The Holy See’s Ambassador to the United States calls for the pardon of a prisoner’s death penalty in the name of the Pope-Vatican News

In a letter sent to the Governor of Missouri, the Holy See’s ambassador to the United States, Archbishop Pierre, requested that Johnson not be executed as a mark of the “sacredness of human life.” Johnson is 61 years old and is guilty of murder.

(Vatican News Network)Archbishop Christophe Pierre, the Holy See’s ambassador to the United States, sent a letter to Missouri Governor Mike Parso, requesting that the execution of Johnson be stopped. The archbishop said in the letter that, in the name of Pope Francis, he sincerely called on the governor to “stop the plan to execute the death penalty against Mr. Johnson” and grant him appropriate relief. This request is not based on “the facts and circumstances of his crime”, nor is it based on the “intellectual suspicion” of Mr. Johnson, but a willingness to put “Mr. Johnson’s humanity and the sanctity of human life” at the center. The letter of the Holy See’s ambassador was published on Twitter by an American nun of the Sisters of Saint Joseph, Prejon, who has been fighting against the death penalty in the United States for nearly 30 years.
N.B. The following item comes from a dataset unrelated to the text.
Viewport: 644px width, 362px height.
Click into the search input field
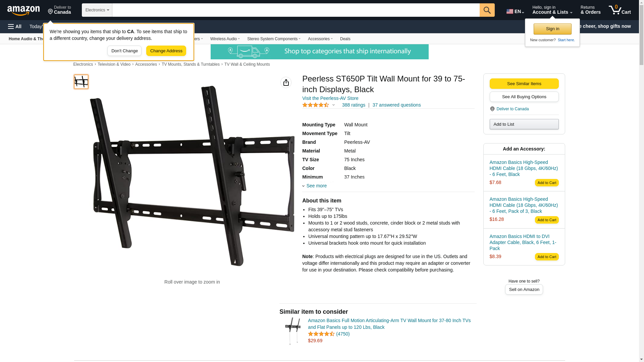point(296,10)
Johnson will be executed by lethal drug injection in Bontel Prison on October 5. Johnson, 61, was sentenced to death because he killed three people during a robbery in a supermarket in 1994. His lawyer asked not to execute the death sentence because he has intellectual disability. On the contrary, the Missouri Supreme Court decided last month that Johnson has no such obstacles.

The ambassador of the Holy See, Archbishop Pierre, emphasized in a letter to the governor of Missouri that humanity should not be “forgotten”. He quoted Pope Francis’ encyclical “Brothers” as saying, “Don’t vent the desire for revenge against criminals’ atrocities, but eagerly heal the wounds of these sinners.” In addition, the ambassador of the archbishop mentioned that Missouri takes a brave stand in support of the dignity of life. He wrote at the end of the letter that in Johnson’s case, the decision to withdraw the execution of the death penalty would also be a “brave recognition of the inalienable dignity of man.”

If Jolson is executed on October 5, it will be the second execution in Missouri during the new crown epidemic. Most other states have suspended executions. In May of this year, Missouri was the first state in the United States to execute prisoners during the epidemic.